Problem description -
With the pictures excluded, retype the records that follow exactly.

Record extracts -
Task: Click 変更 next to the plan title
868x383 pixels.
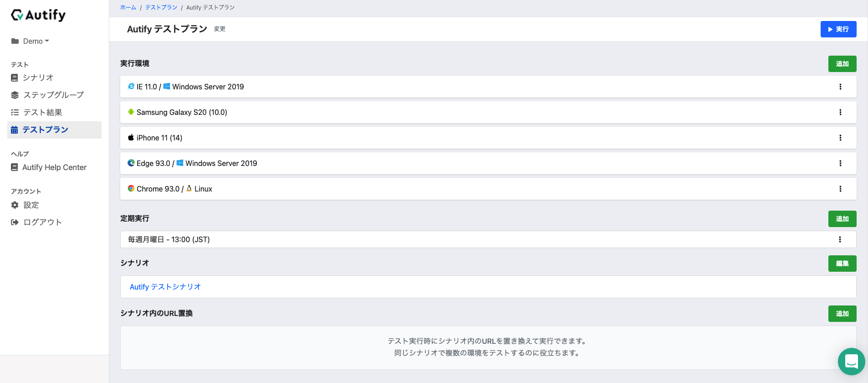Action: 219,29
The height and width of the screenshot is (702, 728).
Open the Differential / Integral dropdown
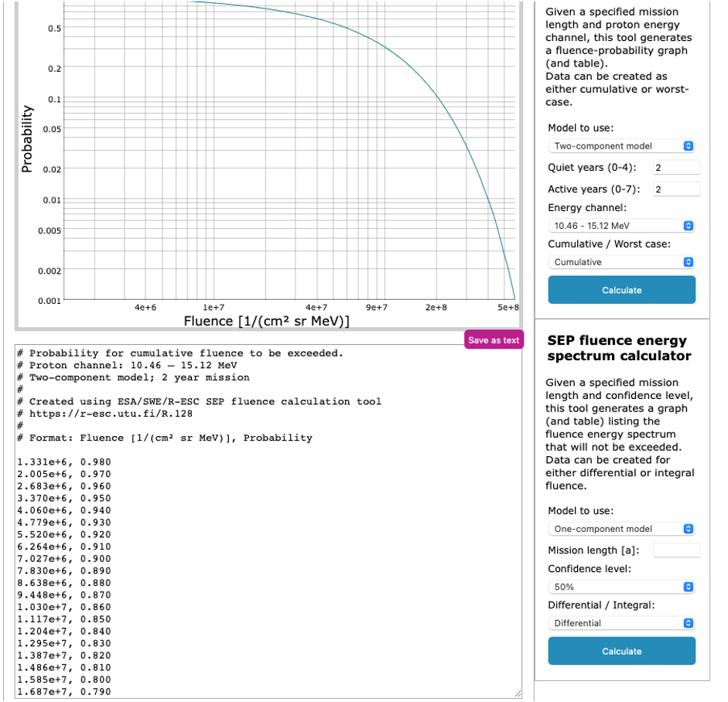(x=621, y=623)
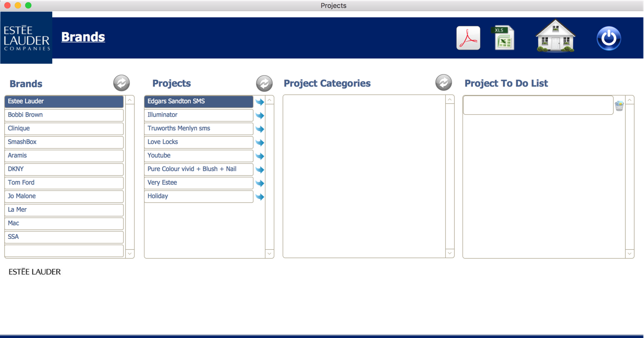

Answer section -
Task: Click 変更 next to the plan title
868x383 pixels.
Action: 219,29
The height and width of the screenshot is (702, 728).
Open the Differential / Integral dropdown
(x=621, y=623)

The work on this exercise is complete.